Embedding Rust Values in Lisp

Speeding up Emacs is one of the goals of dynamic modules. Too many back-and-forth conversions between Rust's data structures and Lisp's can defeat the purpose. The solution to this is embedding Rust data structures in opaque user-ptr Lisp objects.

If a type implements Transfer, its heap-allocated (Box-wrapped) values can be moved into the Lisp runtime, where the GC will become its owner.

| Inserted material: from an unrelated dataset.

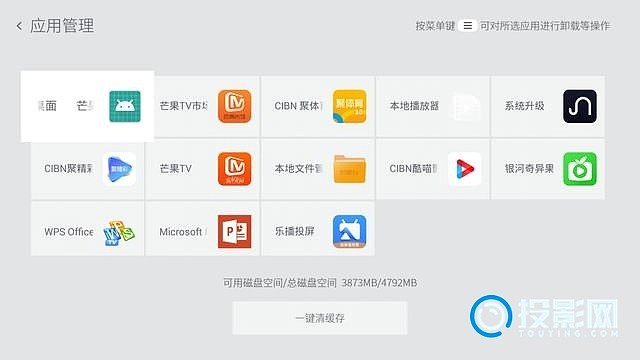
Task: Click the 一键清缓存 button
Action: coord(320,318)
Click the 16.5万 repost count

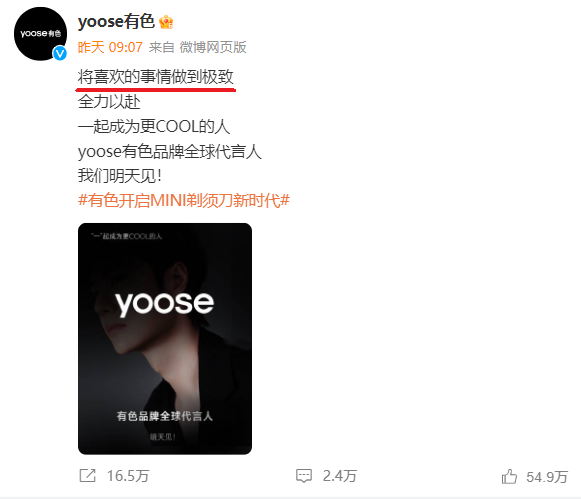(x=128, y=476)
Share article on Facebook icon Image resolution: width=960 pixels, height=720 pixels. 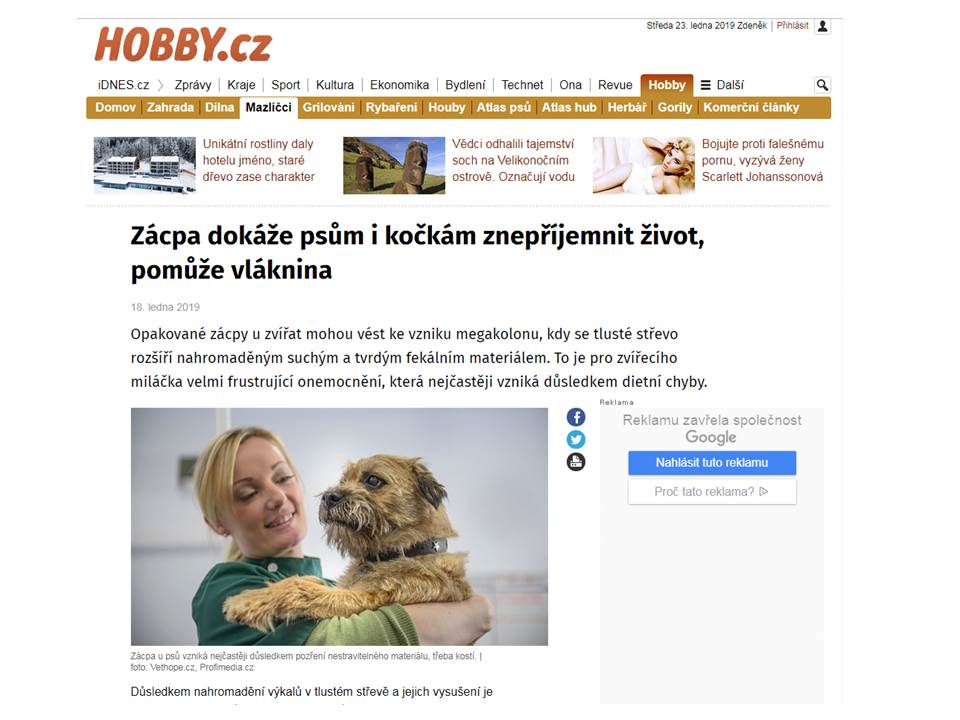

Lisp code sees these as opaque "embedded user pointers", whose printed representation is something like #<user-ptr ptr=0x102e10b60 finalizer=0x103c9c390>. For these values to be useful, a Rust module needs to export additional functions to manipulate them.

Since these values are owned by the GC, Rust code can only safely access them through immutable references. Therefore, interior mutability is usually needed. As a result, Transfer is implemented for the smart pointer types RefCell, Mutex, RwLock, Rc, and Arc.

To return an embedded value, a function needs to be exported with a user_ptr option:

  • user_ptr: Embedding through a RefCell. This is suitable for common use cases, where module functions can borrow the underlying data back for read/write. It is safe because Lisp threads are subjected to the GIL. BorrowError/BorrowMutError may be signaled at runtime, depending on how module functions call back into the Lisp runtime.
  • user_ptr(rwlock), user_ptr(mutex): Embedding through a RwLock/Mutex. This is suitable for sharing data between module functions (on Lisp threads, with Env access) and pure Rust code (on background threads, without access to an Env).
  • user_ptr(direct): Embedding a Transfer value directly. This is suitable for immutable data that will only be read back (not written to) by module functions (writing requires unsafe access, and is discouraged).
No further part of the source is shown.